Although they didn't mention it, Watergate -- particularly the famous 18 1/2 minute gap on the audio recording (remember Nixon's secretary, Rosemary Woods posing for a picture in which she tried to demonstrate how she could have accidentally erased those 18 1/2 minutes from the tape?) -- was definitely the "pink elephant" in the room. You could see it on Schieffer and Biden's faces.
I don't think there's anything more I need to add either...
...except that to me this is one HOT NEWS ITEM!
The background to Bob Schieffer's questioning of Alberto Gonzales is Frank Rich's piece in today's NY Times. In "Eight Days in July", where we learn that, with the permission of the Attorney General's Office, then-White House counsel Alberto Gonzales waited 12 HOURS to alert the staff at the White House that an investigation was starting and that all documents should be preserved.
I recommend you read the whole article, but here's the relevant paragraph:
As White House counsel, he was the one first notified that the Justice Department, at the request of the C.I.A., had opened an investigation into the outing of Joseph Wilson's wife. That notification came at 8:30 p.m. on Sept. 29, 2003, but it took Mr. Gonzales 12 more hours to inform the White House staff that it must "preserve all materials" relevant to the investigation. This 12-hour delay, he has said, was sanctioned by the Justice Department, but since the department was then run by John Ashcroft, a Bush loyalist who refused to recuse himself from the Plame case, inquiring Senate Democrats would examine this 12-hour delay as closely as an 18 1/2-minute tape gap. "Every good prosecutor knows that any delay could give a culprit time to destroy the evidence," said Senator Charles Schumer, correctly, back when the missing 12 hours was first revealed almost two years ago.

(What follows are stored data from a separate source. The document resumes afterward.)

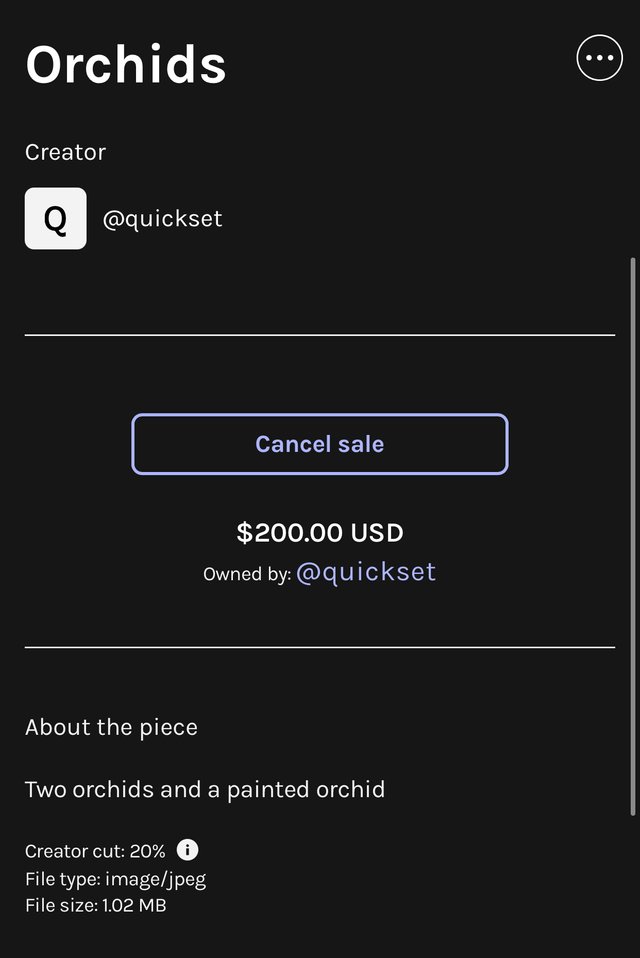Open the three-dot more options menu
The height and width of the screenshot is (958, 640).
point(599,58)
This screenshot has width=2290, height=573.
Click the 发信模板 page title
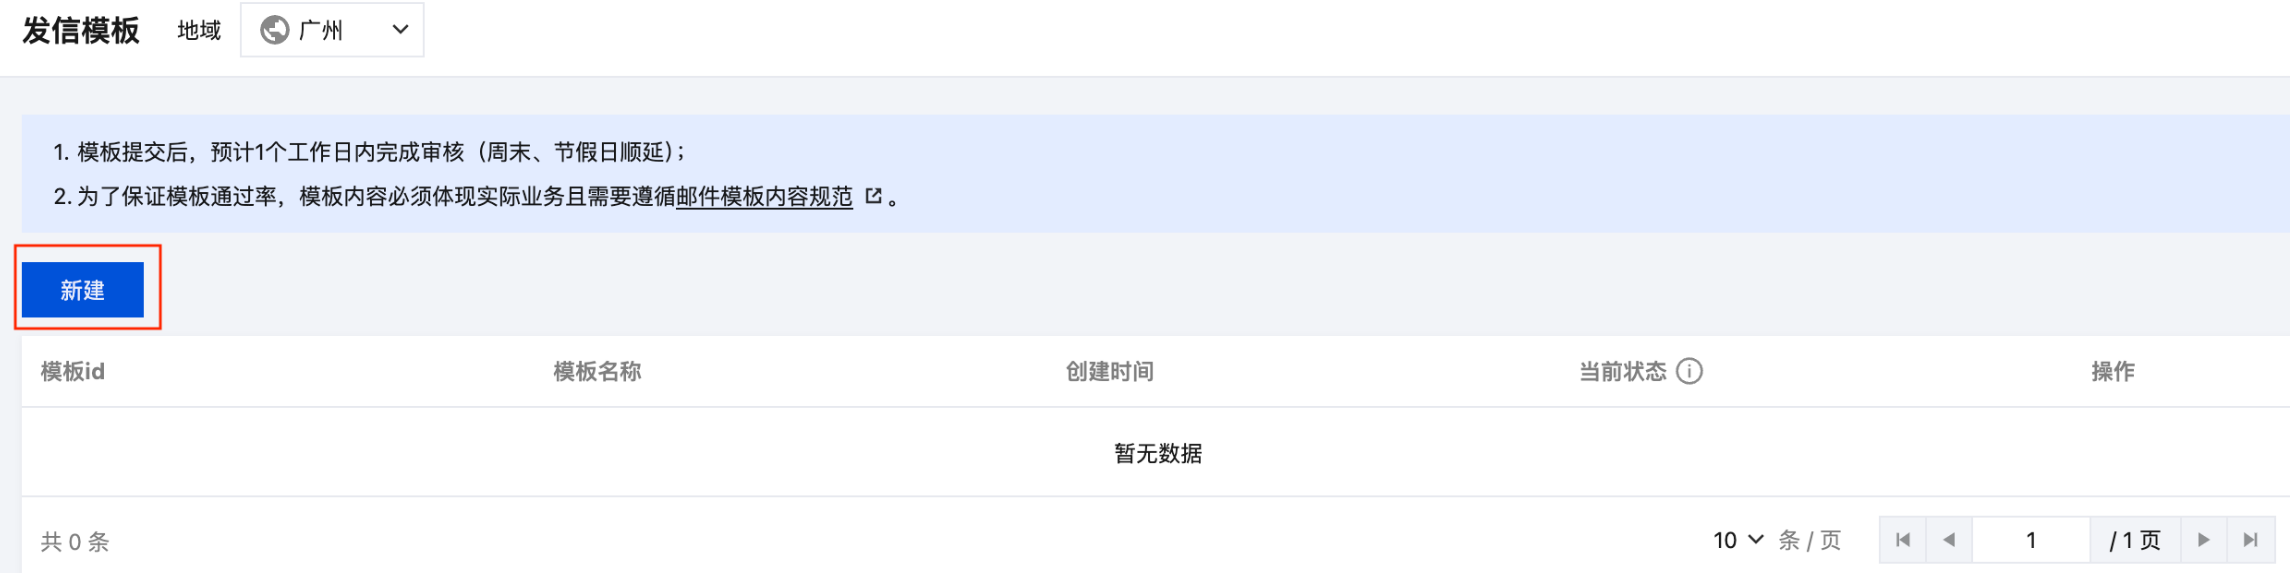click(x=81, y=31)
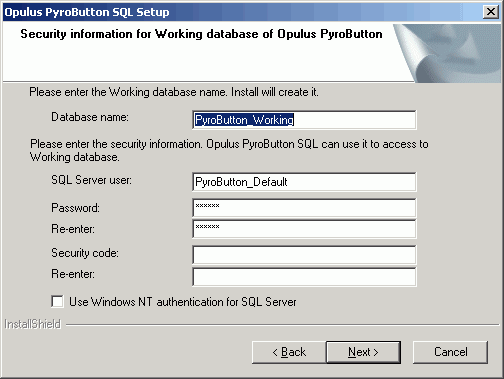Click the "Security information for Working database" heading

click(201, 34)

A new Gonzales confirmation process now would have quickly devolved into a neo-Watergate hearing. Mr. Gonzales was in the thick of the Plame investigation, all told, for 16 months.
Well, my friends, Truth Marches On!
With this one little sidebar comment. This morning, after he appeared on Face the Nation, Alberto Gonzales also appeared on Wolf Blitzer's Late Edition. Assuming these shows are both broadcast live, I would have expected that Wolf Blitzer's staff would have watched Gonzales's appearance on Face the Nation (or, at least, would have read Frank Rich's piece in today's NY Times... which would at least have alerted them to the existence of this topic) and that Wolf Blitzer would have brought up the same "12 Hours" subject that Bob Schieffer did. Well, he didn't. He asked Gonzales several Plame-related questions, but he never mentioned the "12 Hour Gap." To me, that's pretty sloppy reporting. Please, Wolf, we need you to investigate this part of the story!